EXERCISE: Starting with the row that contains "[Buscar] (649, 123)" and going on through the row that contains "Intelligentes Roboter-System (431, 1711)", write those rows out again, swapping "Consultar" for "Revisar" and changing nothing else.

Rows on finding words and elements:
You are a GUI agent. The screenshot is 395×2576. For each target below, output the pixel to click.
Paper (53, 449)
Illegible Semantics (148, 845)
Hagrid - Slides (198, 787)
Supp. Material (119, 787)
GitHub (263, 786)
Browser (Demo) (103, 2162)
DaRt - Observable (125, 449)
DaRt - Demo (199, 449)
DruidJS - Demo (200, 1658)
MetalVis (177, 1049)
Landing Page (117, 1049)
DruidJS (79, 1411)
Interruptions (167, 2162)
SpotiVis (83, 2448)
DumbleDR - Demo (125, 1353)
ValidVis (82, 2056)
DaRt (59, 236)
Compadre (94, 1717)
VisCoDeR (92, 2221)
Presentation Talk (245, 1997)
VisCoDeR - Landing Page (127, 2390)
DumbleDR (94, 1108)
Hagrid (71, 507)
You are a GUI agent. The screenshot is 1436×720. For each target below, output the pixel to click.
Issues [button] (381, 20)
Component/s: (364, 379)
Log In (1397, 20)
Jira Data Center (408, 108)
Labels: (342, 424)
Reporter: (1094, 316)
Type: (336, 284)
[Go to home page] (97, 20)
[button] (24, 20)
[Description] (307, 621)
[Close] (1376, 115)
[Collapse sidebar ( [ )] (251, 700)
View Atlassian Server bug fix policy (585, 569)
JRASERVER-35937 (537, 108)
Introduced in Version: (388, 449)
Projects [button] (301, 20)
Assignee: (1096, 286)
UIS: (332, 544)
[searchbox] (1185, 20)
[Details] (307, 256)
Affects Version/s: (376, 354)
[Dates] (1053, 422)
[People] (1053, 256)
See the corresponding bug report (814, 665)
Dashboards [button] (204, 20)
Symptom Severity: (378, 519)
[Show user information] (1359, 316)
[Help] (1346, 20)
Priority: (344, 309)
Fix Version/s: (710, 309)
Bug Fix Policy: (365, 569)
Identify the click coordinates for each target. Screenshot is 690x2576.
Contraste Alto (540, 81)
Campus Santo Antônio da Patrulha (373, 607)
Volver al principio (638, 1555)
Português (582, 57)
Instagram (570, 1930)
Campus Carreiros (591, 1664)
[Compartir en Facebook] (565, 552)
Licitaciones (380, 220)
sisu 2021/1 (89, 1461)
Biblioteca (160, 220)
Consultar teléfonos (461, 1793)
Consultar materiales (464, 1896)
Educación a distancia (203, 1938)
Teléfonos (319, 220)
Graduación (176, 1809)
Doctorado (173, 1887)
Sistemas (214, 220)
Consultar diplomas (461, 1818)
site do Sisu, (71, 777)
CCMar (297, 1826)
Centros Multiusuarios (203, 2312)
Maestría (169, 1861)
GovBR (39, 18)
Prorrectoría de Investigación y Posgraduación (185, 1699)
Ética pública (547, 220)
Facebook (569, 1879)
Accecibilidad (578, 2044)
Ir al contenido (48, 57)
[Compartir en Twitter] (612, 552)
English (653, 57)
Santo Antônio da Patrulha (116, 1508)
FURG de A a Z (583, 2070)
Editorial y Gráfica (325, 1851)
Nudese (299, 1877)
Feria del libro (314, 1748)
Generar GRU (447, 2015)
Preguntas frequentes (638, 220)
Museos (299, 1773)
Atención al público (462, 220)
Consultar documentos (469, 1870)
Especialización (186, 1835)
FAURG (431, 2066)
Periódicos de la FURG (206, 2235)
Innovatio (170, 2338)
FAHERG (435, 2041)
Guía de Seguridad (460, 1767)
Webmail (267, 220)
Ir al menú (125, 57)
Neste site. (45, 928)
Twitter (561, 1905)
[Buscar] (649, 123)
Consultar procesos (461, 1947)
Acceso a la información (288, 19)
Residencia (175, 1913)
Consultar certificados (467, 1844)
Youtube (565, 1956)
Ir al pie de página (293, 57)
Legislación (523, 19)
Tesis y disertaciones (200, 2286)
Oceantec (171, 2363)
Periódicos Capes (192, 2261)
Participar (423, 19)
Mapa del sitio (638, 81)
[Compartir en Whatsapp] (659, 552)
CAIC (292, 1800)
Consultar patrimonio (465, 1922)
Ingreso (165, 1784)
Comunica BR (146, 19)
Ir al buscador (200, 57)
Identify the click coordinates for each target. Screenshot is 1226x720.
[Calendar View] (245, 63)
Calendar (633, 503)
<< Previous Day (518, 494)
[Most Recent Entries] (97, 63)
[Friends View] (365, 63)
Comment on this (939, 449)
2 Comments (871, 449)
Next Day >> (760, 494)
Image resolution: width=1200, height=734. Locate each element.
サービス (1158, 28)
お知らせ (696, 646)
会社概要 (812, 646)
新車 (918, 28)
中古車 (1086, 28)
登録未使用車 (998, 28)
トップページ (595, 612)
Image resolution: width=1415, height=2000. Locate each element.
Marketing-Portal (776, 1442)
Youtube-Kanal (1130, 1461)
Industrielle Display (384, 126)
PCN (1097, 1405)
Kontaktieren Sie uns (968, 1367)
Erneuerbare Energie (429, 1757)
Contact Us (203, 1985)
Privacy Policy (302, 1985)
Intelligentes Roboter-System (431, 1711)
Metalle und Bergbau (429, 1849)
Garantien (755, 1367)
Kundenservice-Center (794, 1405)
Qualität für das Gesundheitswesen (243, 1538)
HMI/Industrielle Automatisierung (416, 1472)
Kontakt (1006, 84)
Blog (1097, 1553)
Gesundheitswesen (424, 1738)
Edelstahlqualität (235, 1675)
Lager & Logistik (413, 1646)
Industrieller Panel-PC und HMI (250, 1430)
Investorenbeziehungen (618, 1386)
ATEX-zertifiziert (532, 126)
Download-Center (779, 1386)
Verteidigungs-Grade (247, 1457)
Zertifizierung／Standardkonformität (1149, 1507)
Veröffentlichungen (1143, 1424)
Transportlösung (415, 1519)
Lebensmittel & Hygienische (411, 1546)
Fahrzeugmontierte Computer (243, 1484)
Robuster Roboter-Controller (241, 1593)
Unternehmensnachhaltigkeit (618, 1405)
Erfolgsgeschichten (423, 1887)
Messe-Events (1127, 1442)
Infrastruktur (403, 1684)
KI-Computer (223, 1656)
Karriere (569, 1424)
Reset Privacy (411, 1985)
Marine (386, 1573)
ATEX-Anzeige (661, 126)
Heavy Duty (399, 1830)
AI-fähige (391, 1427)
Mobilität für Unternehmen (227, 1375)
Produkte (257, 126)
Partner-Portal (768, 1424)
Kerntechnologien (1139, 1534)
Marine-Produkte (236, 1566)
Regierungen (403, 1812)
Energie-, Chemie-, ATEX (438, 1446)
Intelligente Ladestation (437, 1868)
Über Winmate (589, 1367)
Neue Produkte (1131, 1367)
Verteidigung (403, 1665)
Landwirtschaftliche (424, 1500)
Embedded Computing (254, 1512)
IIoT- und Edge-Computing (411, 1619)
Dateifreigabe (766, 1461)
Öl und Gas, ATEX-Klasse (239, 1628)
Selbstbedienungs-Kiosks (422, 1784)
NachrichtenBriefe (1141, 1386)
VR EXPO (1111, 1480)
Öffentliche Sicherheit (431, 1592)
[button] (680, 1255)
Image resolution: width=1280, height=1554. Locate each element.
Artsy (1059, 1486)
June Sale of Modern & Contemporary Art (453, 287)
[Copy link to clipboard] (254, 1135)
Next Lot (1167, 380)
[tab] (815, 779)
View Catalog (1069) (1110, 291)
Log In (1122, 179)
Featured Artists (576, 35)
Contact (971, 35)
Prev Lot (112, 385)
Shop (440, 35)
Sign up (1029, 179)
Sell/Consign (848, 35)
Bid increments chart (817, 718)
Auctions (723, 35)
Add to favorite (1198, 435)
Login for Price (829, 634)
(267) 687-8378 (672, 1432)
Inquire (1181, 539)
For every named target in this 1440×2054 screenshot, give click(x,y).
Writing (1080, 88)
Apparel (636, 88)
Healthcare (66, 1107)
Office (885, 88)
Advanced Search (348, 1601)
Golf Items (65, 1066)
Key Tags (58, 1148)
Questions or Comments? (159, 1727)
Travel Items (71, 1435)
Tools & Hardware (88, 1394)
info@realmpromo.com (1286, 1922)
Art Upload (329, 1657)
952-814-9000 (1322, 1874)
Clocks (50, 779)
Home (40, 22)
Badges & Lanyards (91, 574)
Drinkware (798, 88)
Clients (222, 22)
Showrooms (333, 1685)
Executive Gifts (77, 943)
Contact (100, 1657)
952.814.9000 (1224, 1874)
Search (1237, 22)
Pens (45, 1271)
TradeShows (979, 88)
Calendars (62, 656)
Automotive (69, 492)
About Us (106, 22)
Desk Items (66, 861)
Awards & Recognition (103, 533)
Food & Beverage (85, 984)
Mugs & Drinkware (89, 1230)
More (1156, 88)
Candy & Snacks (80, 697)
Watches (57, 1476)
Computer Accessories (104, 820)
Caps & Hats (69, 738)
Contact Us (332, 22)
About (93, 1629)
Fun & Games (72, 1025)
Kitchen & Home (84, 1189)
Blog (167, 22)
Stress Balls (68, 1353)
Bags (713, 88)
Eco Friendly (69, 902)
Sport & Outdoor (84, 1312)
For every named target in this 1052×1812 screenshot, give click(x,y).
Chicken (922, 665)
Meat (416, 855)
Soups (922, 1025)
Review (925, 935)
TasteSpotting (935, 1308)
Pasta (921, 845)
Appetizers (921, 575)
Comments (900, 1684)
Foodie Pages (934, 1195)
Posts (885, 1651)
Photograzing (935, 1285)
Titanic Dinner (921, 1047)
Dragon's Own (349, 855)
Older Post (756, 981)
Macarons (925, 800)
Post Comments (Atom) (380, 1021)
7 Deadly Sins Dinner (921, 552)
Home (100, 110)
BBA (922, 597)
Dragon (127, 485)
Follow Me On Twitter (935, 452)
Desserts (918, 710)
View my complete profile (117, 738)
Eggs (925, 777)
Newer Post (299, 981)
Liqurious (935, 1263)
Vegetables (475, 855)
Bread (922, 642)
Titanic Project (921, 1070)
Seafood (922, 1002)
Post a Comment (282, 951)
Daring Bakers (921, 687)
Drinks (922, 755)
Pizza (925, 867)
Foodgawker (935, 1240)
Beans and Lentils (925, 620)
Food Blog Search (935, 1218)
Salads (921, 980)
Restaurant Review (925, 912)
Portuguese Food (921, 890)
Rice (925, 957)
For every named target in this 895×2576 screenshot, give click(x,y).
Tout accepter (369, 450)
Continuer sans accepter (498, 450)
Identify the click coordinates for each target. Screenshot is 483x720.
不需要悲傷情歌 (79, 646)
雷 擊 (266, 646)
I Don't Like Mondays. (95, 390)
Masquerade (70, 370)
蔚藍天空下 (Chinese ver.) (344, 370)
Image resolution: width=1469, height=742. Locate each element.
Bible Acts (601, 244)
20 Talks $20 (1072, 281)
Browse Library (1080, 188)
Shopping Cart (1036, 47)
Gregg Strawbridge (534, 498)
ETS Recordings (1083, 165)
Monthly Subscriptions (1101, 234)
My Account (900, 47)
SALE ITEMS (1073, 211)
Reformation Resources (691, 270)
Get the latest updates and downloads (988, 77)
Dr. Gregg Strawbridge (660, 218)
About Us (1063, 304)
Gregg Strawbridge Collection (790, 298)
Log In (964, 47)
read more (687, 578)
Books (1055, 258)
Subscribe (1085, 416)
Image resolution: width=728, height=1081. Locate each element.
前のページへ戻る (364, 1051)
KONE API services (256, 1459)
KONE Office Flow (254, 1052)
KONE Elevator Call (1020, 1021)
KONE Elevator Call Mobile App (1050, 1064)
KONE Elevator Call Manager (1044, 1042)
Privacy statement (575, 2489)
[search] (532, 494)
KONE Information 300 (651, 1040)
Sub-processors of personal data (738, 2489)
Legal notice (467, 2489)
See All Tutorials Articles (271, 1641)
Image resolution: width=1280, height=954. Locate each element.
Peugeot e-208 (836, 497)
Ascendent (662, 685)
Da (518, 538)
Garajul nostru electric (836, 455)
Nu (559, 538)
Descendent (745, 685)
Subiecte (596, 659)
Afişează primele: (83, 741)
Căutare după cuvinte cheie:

CORRECT ANSWER:
[Buscar] (649, 123)
Revisar procesos (461, 1947)
Acceso a la información (288, 19)
Residencia (175, 1913)
Revisar certificados (467, 1844)
Youtube (565, 1956)
Ir al pie de página (293, 57)
Legislación (523, 19)
Tesis y disertaciones (200, 2286)
Oceantec (171, 2363)
Periódicos Capes (192, 2261)
Participar (423, 19)
Mapa del sitio (638, 81)
[Compartir en Whatsapp] (659, 552)
CAIC (292, 1800)
Revisar patrimonio (465, 1922)
Ingreso (165, 1784)
Comunica BR (146, 19)
Ir al buscador (200, 57)
Identify the click coordinates for each target. Screenshot is 1226x720.
[Calendar View] (245, 63)
Calendar (633, 503)
<< Previous Day (518, 494)
[Most Recent Entries] (97, 63)
[Friends View] (365, 63)
Comment on this (939, 449)
2 Comments (871, 449)
Next Day >> (760, 494)
Image resolution: width=1200, height=734. Locate each element.
サービス (1158, 28)
お知らせ (696, 646)
会社概要 (812, 646)
新車 (918, 28)
中古車 (1086, 28)
登録未使用車 (998, 28)
トップページ (595, 612)
Image resolution: width=1415, height=2000. Locate each element.
Marketing-Portal (776, 1442)
Youtube-Kanal (1130, 1461)
Industrielle Display (384, 126)
PCN (1097, 1405)
Kontaktieren Sie uns (968, 1367)
Erneuerbare Energie (429, 1757)
Contact Us (203, 1985)
Privacy Policy (302, 1985)
Intelligentes Roboter-System (431, 1711)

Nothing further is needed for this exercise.